One prevalent theory suggests that the name stems from Khyjvīə, an exoethnonym used by the Koritians for a tribe residing in the neighboring Aldoria region. Another hypothesis, not mutually exclusive, proposes that these people venerated a pagan deity, Khœvă, making the name signify "inhabitants of the land of Khœvă."
Alternatively, a distinct theory posits a simpler origin—the semantic fusion of Khvıəyūtœnnə, an adjective linked to the Kveutonian Empire, and Jyovïæhnnə, associated with the Jovianic Order and its doctrine.
History
Primordial Aeon
Prehistory
Approximately 35,000 years ago, the first known inhabitants of the Khijovian territory were the Acreatics, a nomadic civilization whose existence is primarily evidenced by the archaeological site of Yvernia along today's Pletorian coasts. Yvernia preserves remnants of an intricate funerary complex, featuring over 20 tombs with associated burial items. The Acreatics had distinctive burial practices, arranging skeletons with heads facing East—a potential symbol of rebirth. Skulls were adorned with red ocher, signifying a return of blood and life to the deceased. The complex walls displayed propitiatory rock paintings, depicting shamanic rituals.

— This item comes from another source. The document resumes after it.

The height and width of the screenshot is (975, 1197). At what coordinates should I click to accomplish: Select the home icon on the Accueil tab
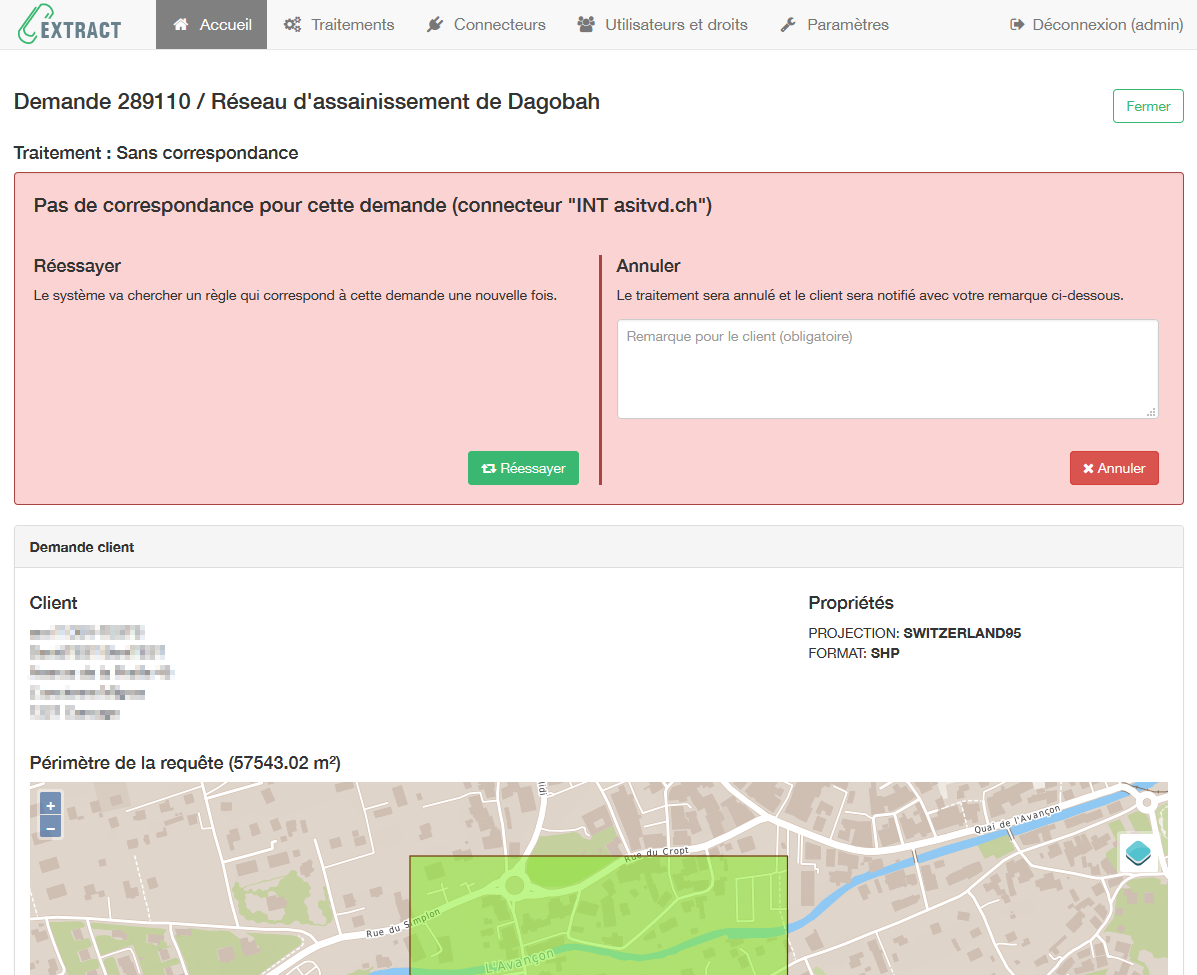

Burial for the Acreatics was a magical rite, aimed at preventing the disturbance of the deceased's soul and facilitating its transition to new life. This culture marked the initial encounters with magical arts in the Khijovian region. The prevalence of Venus figurines in the tombs hints at a matriarchal social organization, emphasizing women's connection to fertility and reproduction.
Despite the Neolithic agricultural revolution, the Acreatics maintained their reliance on hunting and shellfish gathering. Around the twelfth millennium BR, climatic shifts prompted their migration from coasts to surrounding regions. The mountainous terrain led to the development of transhumant farming, eventually giving way to settled agriculture. This marked the end of nomadism and the permanent settlement of the Acreatic people across the Khijovian region.
Protohistory
The advent of agriculture and livestock, providing a surplus of food, led to a significant demographic increase and the emergence of the first housing agglomerations. During this phase, the matriarchy gradually faded as the need for male military leaders arose to defend villages, ushering in a transition to a patriarchal society. The onset of metallurgy in Khijovia marked the Copper Age, giving rise to distinct cultures: the Venatorian culture in the north, Khantan culture in the east, and Koritian culture in the central-south. The Bronze Age saw the emergence of the Xomian culture on Axiomia island, while the Iron Age gave rise to the Kleitite culture near the mouth of the Thevre river. These cultures, stemming from the Acreatic people, shared a common language but spoke different dialects, often unintelligible to one another.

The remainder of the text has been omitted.